Das ist dann Kulanz. Im Versandhandel ist der Händler gesetzlich *verpflichtet*, die Ware zurückzunehmen. Vor Ort hast du gar kein Recht auf Wandlung.




> achja und mit den gesetzen habe ich mich eig nicht 100% mit beschäfftigt ist bischen zuviel gelese xD


Damit macht man sich zum perfekten Opfer, denn nur wer seine Rechte kennt, kann sie auch einfordern.


----------



## MRT1991 (20. Januar 2012)

ja kk also woher weiss ich den wer sich an die gesetze hält gibts irgendwelche sachen oder muss ich die händler selber fragen.


----------



## hotfirefox (20. Januar 2012)

Also du stellst Fragen, da kann man echt nur mit dem Kopf schütteln!


----------



## MRT1991 (20. Januar 2012)

das war nur spaß 

also ok gut naja ich muss danmal gucken wo ich die headsets testen kann.kan man die eig nicht bei saturn testen ?


----------



## Diavel (20. Januar 2012)

Madz schrieb:


> Damit macht man sich zum perfekten Opfer, denn nur wer seine Rechte kennt, kann sie auch einfordern.
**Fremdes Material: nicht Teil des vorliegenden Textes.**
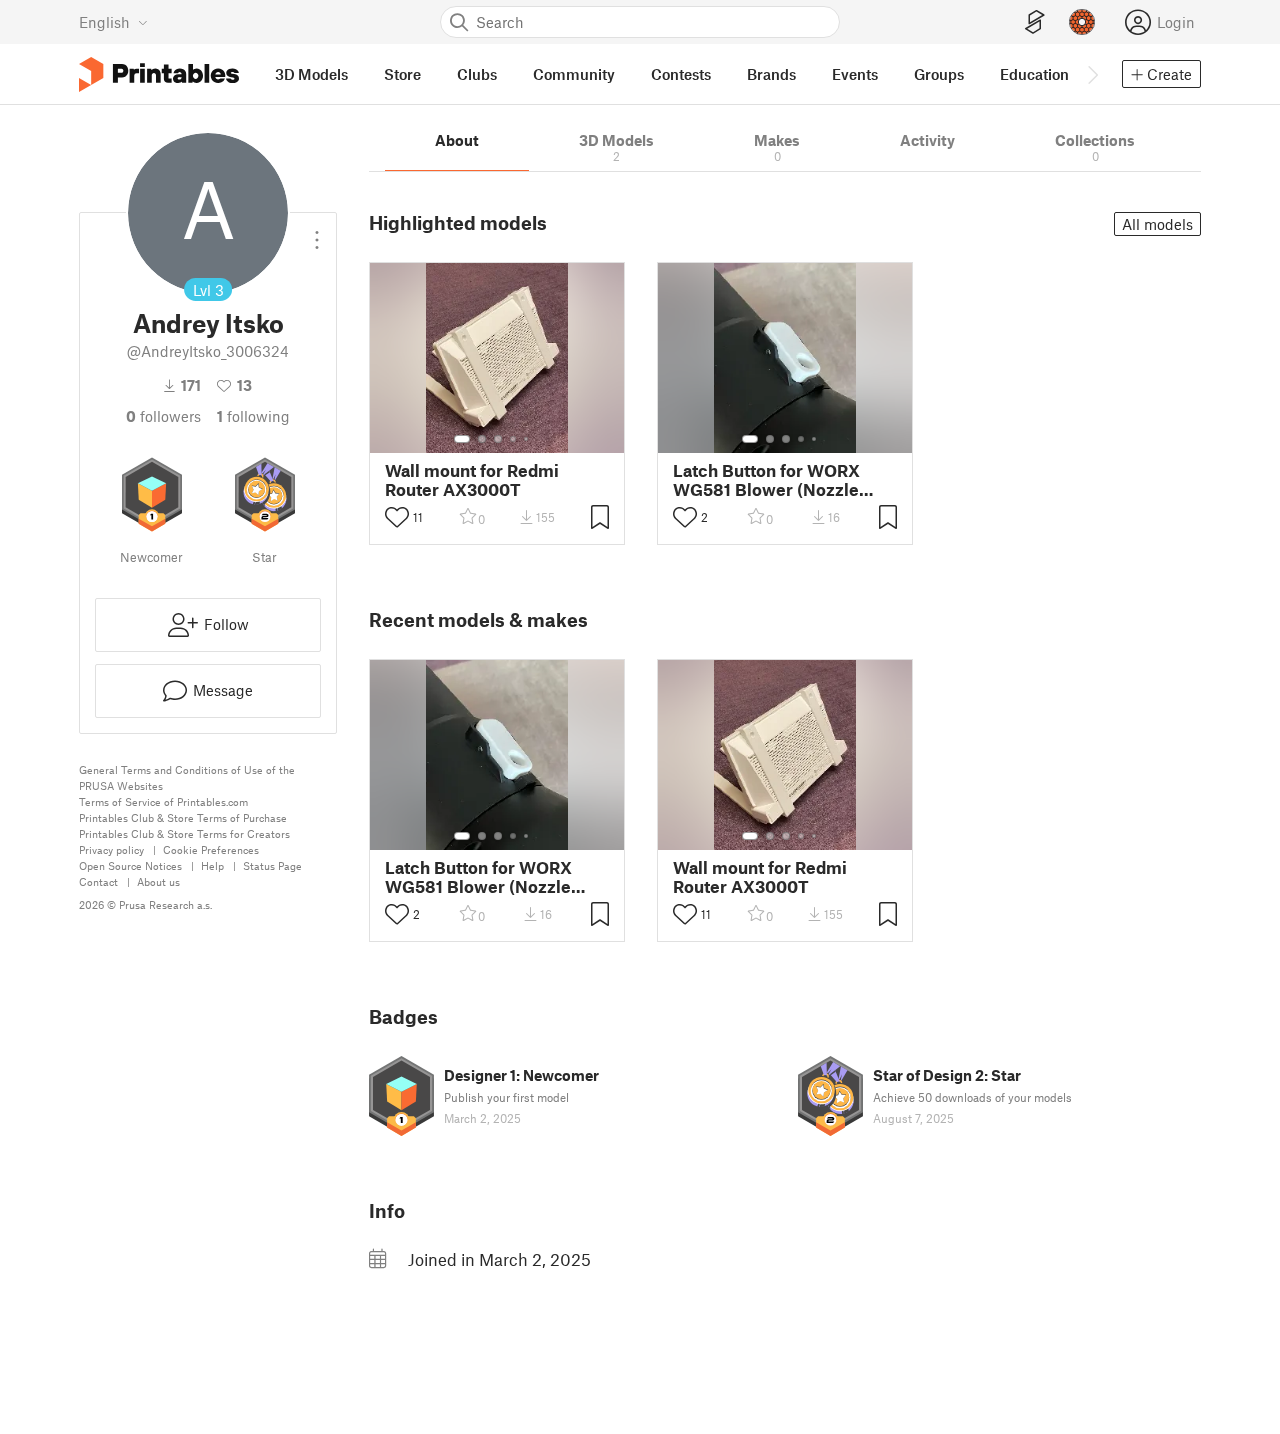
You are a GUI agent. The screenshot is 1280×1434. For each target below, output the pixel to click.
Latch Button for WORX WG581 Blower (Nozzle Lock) (766, 480)
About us (158, 881)
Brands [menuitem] (771, 74)
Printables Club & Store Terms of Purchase (183, 817)
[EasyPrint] (1035, 22)
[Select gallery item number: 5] (528, 439)
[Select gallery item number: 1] (462, 439)
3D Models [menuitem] (311, 74)
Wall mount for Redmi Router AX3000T (472, 480)
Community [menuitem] (574, 74)
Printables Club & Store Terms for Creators (184, 833)
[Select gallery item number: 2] (482, 439)
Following (253, 416)
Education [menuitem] (1034, 74)
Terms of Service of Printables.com (163, 801)
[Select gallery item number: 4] (514, 439)
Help (212, 865)
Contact (98, 881)
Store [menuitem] (402, 74)
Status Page (272, 865)
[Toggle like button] (397, 517)
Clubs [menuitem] (477, 74)
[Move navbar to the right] (1092, 74)
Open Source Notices (130, 865)
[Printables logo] (159, 74)
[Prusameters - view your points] (1082, 22)
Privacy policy (111, 849)
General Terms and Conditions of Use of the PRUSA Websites (187, 777)
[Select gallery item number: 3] (498, 439)
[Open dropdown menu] (317, 232)
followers (163, 416)
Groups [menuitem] (939, 74)
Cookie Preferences (211, 849)
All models (1157, 224)
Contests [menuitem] (681, 74)
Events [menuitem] (855, 74)
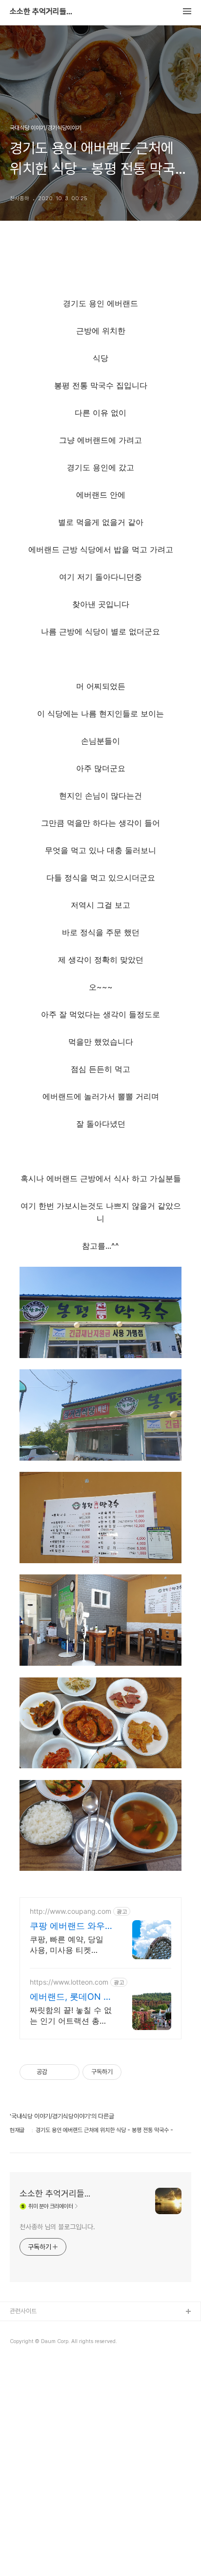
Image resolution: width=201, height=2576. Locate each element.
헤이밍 (18, 2327)
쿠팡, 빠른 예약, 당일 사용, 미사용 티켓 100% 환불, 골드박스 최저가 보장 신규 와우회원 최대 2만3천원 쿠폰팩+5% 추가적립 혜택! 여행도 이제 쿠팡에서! (69, 1944)
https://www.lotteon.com (69, 1982)
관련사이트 (23, 2311)
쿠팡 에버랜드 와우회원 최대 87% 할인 (68, 1926)
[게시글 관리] (68, 2072)
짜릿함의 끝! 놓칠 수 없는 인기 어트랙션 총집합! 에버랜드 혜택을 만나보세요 (71, 2015)
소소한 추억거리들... (41, 11)
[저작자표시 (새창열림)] (125, 2072)
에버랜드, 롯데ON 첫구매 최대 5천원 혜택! (71, 1997)
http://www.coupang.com (70, 1911)
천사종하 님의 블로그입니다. (57, 2227)
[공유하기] (56, 2072)
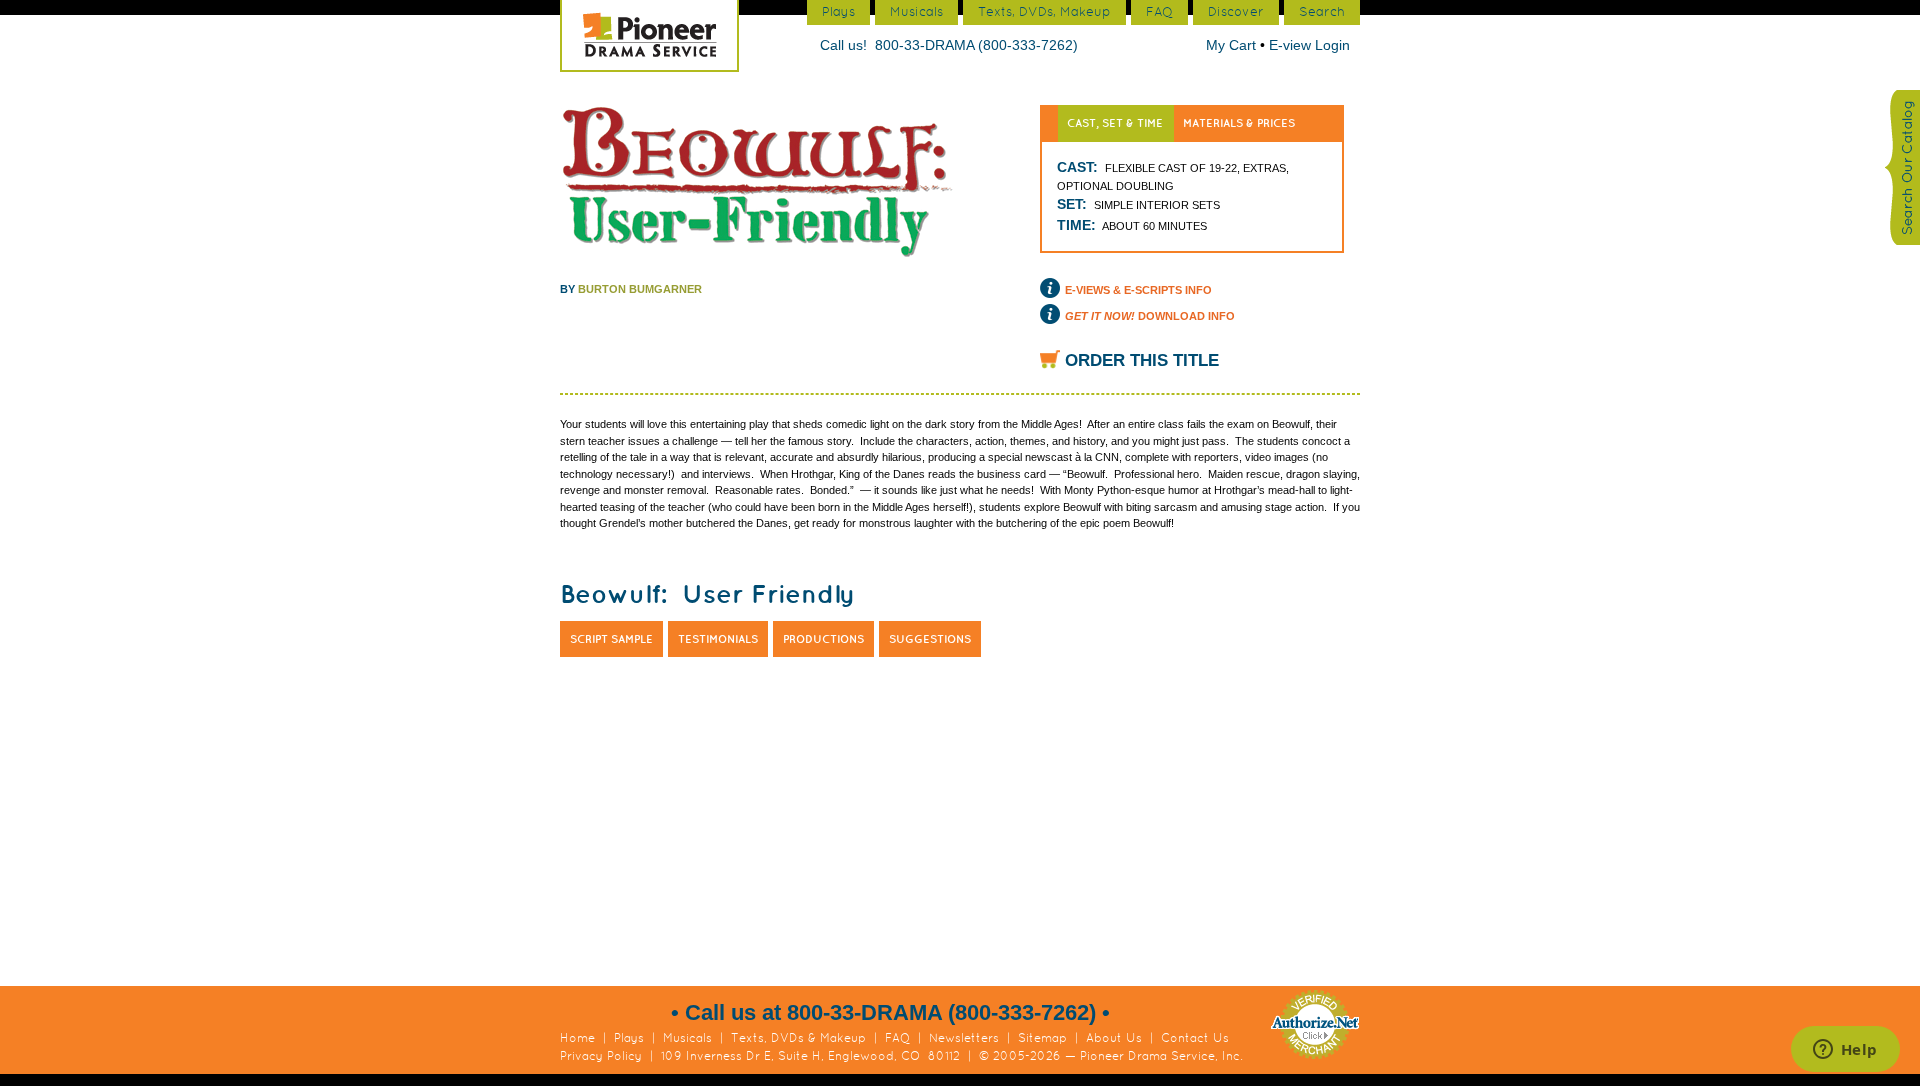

Naja, damit man die alle kennt muss man schon Jura studieren. Allein das Fernabsatzgesetz ist mit seinen ganzen Ausnahmen, richlinienkonformer Auslegung, etc schon dermaßen kompliziert das es ein halbes Semester Zivilrecht belegt. So nen groben Überblick zu haben ist aber nicht verkehrt.



MRT1991 schrieb:


> ja kk also woher weiss ich den wer sich an die gesetze hält gibts irgendwelche sachen oder muss ich die händler selber fragen.


 
Der Händler der sich nicht an die Gesetze im Fernabsatz hält ist schön doof. Das kann für die nämlich richtig teuer werden wenn die Verbraucherzentrale das mitbekommt.

Die halten sich eigentlich alle daran. Wenn die das mal nicht tun dann aus Unwissenheit. Gewährleistung ist da so nen Paradebeispiel für.

Grüße


----------



## Madz (20. Januar 2012)

> kan man die eig nicht bei saturn testen ?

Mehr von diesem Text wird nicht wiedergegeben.